TEXTE SOURCE:
+++++

Les mains sales / Mc 7 1-23 / Une homélie


Petite leçon d’hygiène à destination des disciples.
Les disciples mangent avec les mains sales. La traduction utilise beaucoup les mots « pur » et « impurs »… mais il s’agit bien d’être sale, ou sali.
Pour les religieux, manger avec les mains sales, c’est contraire à la tradition. En mangeant avec les mains sales, les disciples ne posent pas un problème d’hygiène, ils posent un problème de respect de la tradition.

Alors jésus va régler son compte à la tradition :
« hypocrites ! (…) Ce peuple m’honore des lèvres, mais son cœur est loin de moi. (...) vous laissez de côté le commandement de Dieu, pour vous attacher à la tradition des hommes. »

Nous vivons des temps où la question de la tradition est un terrain miné. L’Église est empêtrée dans cette histoire et celui qui oserait s’y aventurer serait bien courageux. Car se lèvent ici où là les champions de la tradition. Ils brandissent joyeusement ce mot comme une bannière, expliquant à qui veut l’entendre la certitude de leur position. Mais il suffit de se pencher un peu sur l’histoire de l’Église pour apprendre la modestie.
Il faut l’intelligence d’Yves Congar, un des plus grands théologiens du XXème siècle, pour intituler son étude historique sur la tradition, de ce titre qui dit tout : « La tradition et les traditions ».

Car quoi de plus volatile que la tradition ? Quoi de plus changeant ? « sujet au mouvement périodique et aux éclipses » (Jc 1 17)

90 % des couples qui se présentent pour préparer leur mariage affirment d’abord qu’ils veulent se marier à l’Église parce que « c’est la tradition ». Eux qui n’ont jamais ouvert une Bible et qui n’ont aucune vie d’Eglise, les voilà qui se proposent de fonder leur mariage sur : « la tradition ».
Très bien…. C’est probablement un désir louable. Mais il va bien falloir glisser du Christ dans l’affaire, mettre un peu d’Evangile. Mettre du cœur et plus seulement des lèvres.

+++++

DONNÉES FOURNIES:

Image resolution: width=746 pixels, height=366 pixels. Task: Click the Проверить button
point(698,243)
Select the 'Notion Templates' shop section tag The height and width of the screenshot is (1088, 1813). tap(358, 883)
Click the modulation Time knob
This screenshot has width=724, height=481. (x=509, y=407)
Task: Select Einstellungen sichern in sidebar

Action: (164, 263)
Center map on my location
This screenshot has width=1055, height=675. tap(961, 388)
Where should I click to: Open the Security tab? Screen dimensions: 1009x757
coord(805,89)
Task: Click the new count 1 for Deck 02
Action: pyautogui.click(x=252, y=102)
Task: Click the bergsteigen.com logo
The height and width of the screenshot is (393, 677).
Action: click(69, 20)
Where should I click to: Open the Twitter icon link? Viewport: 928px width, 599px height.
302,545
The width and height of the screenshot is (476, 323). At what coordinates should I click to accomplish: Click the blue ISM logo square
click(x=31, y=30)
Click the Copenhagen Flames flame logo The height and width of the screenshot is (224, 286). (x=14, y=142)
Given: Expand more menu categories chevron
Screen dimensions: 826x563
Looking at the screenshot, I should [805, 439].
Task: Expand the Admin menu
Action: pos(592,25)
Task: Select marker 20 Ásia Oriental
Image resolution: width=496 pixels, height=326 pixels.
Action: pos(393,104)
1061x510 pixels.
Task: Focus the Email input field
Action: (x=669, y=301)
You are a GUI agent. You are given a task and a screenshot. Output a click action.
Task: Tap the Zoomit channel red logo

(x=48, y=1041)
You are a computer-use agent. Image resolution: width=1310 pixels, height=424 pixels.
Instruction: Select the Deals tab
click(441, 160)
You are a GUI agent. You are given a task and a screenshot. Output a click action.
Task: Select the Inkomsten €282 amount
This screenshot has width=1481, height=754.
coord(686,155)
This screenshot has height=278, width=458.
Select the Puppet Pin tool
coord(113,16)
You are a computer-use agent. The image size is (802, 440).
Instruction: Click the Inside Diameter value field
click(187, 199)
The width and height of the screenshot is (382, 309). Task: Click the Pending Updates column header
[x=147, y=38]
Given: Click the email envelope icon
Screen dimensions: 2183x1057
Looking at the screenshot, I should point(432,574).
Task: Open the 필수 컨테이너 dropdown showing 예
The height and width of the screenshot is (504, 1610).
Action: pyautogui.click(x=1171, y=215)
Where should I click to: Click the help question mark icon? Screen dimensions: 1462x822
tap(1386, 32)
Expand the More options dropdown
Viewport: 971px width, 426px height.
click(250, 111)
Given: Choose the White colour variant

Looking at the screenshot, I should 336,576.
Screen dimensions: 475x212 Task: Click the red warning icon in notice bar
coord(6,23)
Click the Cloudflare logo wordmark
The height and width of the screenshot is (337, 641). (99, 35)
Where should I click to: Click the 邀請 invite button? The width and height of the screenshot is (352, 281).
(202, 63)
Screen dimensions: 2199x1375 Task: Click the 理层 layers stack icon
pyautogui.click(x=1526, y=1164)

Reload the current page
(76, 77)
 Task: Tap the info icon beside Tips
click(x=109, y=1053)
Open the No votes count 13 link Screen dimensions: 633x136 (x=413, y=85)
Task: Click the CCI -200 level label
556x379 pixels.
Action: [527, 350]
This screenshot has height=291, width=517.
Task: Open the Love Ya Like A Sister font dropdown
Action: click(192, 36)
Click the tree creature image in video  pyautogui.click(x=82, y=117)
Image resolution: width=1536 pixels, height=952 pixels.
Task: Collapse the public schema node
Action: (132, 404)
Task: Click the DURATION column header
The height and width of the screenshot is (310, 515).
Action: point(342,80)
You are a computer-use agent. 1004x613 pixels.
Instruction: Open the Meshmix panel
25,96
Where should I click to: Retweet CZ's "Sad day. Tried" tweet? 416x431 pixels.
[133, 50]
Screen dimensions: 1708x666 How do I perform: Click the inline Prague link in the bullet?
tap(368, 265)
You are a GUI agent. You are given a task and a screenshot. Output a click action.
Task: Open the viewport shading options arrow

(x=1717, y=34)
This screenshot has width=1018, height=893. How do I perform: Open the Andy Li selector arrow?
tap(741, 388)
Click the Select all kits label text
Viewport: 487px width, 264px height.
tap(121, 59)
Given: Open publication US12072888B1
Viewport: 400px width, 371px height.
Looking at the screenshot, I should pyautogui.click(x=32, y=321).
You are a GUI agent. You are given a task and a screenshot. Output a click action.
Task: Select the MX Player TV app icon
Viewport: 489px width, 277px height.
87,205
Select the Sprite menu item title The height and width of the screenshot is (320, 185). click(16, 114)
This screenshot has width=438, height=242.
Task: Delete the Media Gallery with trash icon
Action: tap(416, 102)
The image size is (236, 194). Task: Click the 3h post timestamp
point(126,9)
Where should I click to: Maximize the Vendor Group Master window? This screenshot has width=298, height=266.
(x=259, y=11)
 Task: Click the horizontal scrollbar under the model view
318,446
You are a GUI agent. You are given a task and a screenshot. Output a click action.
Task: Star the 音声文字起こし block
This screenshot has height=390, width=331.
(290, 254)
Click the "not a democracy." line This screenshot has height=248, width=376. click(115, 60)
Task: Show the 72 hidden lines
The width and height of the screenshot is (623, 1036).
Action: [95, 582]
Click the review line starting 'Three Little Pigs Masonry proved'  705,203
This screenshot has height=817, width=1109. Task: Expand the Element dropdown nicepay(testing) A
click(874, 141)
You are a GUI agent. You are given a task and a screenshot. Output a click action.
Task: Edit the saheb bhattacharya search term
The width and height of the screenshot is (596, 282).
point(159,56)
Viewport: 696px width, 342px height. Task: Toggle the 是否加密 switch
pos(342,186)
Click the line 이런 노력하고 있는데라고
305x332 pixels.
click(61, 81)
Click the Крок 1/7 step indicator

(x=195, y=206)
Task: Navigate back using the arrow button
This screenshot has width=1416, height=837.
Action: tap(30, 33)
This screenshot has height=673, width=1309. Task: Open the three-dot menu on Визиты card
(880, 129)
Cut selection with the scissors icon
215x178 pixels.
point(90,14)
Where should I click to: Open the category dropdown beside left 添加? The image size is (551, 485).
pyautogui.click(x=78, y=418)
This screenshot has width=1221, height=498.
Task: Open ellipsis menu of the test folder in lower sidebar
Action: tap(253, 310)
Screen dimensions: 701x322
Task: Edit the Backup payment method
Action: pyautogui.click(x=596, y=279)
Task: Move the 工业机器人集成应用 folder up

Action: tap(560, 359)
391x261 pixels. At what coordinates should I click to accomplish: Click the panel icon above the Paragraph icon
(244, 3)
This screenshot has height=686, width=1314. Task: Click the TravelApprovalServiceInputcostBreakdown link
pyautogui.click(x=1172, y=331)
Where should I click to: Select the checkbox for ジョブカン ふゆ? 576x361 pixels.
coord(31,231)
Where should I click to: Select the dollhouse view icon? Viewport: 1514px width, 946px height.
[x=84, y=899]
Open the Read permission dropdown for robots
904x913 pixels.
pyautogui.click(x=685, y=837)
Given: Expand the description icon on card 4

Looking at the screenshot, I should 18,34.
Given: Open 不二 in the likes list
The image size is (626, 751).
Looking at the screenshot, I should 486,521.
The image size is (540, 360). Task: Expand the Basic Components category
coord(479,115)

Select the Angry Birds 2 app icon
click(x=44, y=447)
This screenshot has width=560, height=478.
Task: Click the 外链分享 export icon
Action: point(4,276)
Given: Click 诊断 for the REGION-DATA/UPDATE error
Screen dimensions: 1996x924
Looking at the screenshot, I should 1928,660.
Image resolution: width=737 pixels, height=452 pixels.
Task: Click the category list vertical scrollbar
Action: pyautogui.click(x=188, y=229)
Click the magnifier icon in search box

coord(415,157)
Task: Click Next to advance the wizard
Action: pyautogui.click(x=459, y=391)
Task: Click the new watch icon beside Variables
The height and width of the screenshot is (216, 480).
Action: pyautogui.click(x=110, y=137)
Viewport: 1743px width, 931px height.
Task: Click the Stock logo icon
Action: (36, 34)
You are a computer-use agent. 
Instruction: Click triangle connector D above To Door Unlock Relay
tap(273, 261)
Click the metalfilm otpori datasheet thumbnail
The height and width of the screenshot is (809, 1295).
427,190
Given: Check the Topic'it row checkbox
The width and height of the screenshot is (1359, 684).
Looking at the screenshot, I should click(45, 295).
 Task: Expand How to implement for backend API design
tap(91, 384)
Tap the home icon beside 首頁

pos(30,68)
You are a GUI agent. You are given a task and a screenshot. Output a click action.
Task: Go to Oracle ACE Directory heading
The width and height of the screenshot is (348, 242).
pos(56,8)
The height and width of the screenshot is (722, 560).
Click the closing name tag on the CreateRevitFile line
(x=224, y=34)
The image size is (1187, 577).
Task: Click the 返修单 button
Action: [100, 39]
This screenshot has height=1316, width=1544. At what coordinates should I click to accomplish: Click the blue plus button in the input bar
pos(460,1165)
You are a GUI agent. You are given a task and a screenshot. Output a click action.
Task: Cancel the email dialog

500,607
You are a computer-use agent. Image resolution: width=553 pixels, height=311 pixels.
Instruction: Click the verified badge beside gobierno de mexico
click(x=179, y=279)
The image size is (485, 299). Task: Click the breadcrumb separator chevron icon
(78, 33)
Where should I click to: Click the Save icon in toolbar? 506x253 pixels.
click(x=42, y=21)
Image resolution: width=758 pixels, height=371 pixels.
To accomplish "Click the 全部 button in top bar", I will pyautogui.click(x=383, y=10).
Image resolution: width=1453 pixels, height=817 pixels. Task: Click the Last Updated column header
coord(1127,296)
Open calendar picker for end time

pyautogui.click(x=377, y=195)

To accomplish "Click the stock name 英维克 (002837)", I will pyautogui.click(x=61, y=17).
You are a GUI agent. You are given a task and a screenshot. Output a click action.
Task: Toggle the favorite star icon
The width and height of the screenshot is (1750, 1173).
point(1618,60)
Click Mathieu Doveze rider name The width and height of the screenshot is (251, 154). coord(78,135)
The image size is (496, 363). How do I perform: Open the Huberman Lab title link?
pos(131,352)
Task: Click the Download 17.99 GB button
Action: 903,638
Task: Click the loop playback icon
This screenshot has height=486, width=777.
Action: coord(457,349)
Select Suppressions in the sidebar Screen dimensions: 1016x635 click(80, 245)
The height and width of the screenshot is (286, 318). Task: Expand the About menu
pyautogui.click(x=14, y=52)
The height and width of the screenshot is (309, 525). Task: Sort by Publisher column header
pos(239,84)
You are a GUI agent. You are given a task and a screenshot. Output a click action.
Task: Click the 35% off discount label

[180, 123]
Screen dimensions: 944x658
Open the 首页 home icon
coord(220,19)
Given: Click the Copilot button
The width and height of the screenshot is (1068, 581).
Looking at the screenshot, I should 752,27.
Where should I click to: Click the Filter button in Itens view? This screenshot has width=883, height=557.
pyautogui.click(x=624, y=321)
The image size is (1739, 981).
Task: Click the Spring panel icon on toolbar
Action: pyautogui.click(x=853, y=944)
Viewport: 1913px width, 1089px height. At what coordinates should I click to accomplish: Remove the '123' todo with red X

+++++

TRAVAIL DEMANDÉ:
Recopiez mot pour mot le passage de l'homélie sur les mains sales qui va de « Il faut l’intelligence » à « seulement des lèvres. ».

RÉPONSE ATTENDUE:
Il faut l’intelligence d’Yves Congar, un des plus grands théologiens du XXème siècle, pour intituler son étude historique sur la tradition, de ce titre qui dit tout : « La tradition et les traditions ».

Car quoi de plus volatile que la tradition ? Quoi de plus changeant ? « sujet au mouvement périodique et aux éclipses » (Jc 1 17)

90 % des couples qui se présentent pour préparer leur mariage affirment d’abord qu’ils veulent se marier à l’Église parce que « c’est la tradition ». Eux qui n’ont jamais ouvert une Bible et qui n’ont aucune vie d’Eglise, les voilà qui se proposent de fonder leur mariage sur : « la tradition ».
Très bien…. C’est probablement un désir louable. Mais il va bien falloir glisser du Christ dans l’affaire, mettre un peu d’Evangile. Mettre du cœur et plus seulement des lèvres.